** start of DATA TO USE **

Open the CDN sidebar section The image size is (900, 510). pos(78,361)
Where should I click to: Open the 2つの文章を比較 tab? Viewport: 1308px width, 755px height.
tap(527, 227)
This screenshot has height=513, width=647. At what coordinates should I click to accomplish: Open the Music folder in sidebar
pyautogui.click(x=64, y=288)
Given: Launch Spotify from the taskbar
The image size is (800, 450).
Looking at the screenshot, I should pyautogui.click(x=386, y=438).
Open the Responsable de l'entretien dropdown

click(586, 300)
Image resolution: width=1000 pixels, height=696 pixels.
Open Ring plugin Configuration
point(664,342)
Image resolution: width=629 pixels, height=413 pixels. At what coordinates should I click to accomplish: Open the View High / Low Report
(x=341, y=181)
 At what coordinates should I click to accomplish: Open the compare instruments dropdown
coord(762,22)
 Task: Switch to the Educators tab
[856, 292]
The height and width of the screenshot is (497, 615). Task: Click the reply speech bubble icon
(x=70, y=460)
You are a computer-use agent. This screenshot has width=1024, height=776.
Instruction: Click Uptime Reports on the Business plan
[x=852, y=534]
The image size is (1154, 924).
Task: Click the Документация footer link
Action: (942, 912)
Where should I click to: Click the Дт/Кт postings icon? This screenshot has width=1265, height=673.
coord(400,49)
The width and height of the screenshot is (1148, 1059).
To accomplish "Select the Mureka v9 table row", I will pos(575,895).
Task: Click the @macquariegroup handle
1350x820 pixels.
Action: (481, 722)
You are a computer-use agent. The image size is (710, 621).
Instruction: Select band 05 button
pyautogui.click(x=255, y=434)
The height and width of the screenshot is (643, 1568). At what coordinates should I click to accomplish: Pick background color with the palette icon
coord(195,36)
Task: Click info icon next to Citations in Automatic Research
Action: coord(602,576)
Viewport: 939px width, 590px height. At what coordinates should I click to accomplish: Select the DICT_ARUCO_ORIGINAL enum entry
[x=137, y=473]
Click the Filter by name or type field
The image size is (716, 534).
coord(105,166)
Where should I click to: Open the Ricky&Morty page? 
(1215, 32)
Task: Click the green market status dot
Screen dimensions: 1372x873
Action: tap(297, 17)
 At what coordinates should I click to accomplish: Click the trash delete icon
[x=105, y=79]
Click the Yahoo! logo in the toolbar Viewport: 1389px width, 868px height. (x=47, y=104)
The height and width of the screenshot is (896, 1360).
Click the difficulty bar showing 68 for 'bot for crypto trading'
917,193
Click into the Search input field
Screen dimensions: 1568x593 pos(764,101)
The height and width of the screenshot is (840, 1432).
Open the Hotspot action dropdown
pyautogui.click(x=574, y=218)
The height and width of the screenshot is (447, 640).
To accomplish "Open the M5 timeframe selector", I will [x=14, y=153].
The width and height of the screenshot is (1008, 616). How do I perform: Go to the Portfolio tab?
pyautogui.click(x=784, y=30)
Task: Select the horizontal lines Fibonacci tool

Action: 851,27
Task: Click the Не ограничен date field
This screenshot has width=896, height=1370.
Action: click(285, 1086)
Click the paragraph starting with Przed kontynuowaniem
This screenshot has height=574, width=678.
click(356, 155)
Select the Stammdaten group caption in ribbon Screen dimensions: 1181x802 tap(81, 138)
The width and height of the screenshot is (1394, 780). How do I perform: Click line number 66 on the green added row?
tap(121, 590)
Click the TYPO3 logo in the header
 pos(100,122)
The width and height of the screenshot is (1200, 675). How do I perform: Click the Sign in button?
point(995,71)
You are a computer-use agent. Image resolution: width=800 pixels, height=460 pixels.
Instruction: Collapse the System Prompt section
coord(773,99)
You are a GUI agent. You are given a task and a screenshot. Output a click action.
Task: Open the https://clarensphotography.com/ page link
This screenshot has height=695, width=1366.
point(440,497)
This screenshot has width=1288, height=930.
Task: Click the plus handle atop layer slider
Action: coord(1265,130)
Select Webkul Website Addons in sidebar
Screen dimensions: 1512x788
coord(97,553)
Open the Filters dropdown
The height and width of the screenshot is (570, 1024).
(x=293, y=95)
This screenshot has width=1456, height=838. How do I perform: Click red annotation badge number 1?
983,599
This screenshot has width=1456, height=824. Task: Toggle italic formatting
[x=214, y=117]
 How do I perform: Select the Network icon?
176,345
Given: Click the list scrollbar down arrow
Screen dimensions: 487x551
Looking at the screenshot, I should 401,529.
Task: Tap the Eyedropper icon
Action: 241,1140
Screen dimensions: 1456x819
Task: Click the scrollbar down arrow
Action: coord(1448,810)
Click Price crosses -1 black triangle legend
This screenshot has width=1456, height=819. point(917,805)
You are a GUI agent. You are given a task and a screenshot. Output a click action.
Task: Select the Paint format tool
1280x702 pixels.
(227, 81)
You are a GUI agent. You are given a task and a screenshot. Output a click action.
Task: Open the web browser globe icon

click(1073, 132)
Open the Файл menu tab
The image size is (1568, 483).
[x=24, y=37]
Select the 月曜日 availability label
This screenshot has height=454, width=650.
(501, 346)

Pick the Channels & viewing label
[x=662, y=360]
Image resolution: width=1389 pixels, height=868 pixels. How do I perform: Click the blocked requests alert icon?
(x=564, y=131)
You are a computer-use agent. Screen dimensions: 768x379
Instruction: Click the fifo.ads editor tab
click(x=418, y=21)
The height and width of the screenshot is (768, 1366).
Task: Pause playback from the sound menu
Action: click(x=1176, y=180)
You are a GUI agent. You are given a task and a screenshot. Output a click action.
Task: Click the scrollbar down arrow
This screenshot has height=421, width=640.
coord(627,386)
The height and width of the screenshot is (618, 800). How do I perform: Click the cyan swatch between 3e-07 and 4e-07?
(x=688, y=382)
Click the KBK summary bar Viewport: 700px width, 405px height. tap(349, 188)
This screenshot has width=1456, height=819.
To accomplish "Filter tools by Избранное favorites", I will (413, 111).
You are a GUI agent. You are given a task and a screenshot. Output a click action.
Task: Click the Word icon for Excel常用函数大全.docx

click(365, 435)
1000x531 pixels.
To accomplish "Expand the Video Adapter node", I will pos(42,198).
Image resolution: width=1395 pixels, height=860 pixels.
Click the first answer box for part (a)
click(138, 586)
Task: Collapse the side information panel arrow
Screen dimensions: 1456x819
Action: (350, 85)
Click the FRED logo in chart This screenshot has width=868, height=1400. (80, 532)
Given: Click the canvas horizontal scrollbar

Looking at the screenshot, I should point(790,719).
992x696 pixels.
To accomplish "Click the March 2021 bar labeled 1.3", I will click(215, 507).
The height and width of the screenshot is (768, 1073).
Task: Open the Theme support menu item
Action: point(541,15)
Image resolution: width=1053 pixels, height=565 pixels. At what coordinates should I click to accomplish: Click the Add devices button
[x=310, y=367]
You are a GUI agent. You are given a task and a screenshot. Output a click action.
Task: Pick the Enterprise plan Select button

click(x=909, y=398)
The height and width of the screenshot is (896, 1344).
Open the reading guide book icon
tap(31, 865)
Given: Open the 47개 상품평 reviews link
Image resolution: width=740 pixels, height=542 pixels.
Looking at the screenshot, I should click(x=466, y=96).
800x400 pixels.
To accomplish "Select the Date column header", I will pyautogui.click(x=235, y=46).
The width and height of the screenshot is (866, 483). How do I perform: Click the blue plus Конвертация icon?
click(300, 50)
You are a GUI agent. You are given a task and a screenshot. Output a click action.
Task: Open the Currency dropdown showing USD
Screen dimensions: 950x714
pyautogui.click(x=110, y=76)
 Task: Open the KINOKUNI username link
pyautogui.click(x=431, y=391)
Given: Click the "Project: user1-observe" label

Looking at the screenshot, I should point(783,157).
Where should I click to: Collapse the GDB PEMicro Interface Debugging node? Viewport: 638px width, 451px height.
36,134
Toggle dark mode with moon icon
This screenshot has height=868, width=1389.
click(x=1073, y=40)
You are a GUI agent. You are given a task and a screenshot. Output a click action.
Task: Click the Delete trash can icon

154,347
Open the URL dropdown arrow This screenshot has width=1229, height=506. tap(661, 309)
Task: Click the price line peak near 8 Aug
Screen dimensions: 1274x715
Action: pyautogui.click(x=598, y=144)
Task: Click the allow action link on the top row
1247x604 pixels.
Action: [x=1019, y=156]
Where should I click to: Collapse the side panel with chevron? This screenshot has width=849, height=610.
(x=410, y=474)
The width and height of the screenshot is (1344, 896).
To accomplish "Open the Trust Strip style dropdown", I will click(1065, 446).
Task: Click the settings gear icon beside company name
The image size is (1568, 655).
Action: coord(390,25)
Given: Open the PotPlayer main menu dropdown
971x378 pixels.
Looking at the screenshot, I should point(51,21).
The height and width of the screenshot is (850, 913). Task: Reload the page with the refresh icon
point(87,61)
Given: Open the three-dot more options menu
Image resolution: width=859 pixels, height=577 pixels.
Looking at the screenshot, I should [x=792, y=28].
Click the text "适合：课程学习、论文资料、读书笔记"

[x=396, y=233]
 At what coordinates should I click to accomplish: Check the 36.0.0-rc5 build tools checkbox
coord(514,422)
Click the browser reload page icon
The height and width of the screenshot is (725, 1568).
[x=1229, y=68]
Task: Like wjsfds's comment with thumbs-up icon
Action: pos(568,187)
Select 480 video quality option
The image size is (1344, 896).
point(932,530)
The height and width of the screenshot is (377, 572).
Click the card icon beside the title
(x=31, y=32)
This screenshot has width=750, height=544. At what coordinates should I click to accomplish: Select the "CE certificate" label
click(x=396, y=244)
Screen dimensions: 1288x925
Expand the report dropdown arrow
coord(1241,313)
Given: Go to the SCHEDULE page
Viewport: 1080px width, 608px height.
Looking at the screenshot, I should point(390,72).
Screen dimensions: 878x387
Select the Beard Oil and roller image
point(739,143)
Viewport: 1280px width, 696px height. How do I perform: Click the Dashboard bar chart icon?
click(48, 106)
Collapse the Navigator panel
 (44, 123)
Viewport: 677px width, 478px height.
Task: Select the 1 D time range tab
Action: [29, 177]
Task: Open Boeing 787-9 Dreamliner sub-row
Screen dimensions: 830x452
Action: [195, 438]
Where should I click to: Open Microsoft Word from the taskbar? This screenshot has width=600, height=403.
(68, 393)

** end of DATA TO USE **

Retype the material starting with the line that contains "The width and height of the screenshot is (1148, 1059)." and going on through the line that contains "Action: (481, 722)", reproducing every line between them without any change.

TASK RESPONSE:
The width and height of the screenshot is (1148, 1059).
To accomplish "Select the Mureka v9 table row", I will pos(575,895).
Task: Click the @macquariegroup handle
1350x820 pixels.
Action: (481, 722)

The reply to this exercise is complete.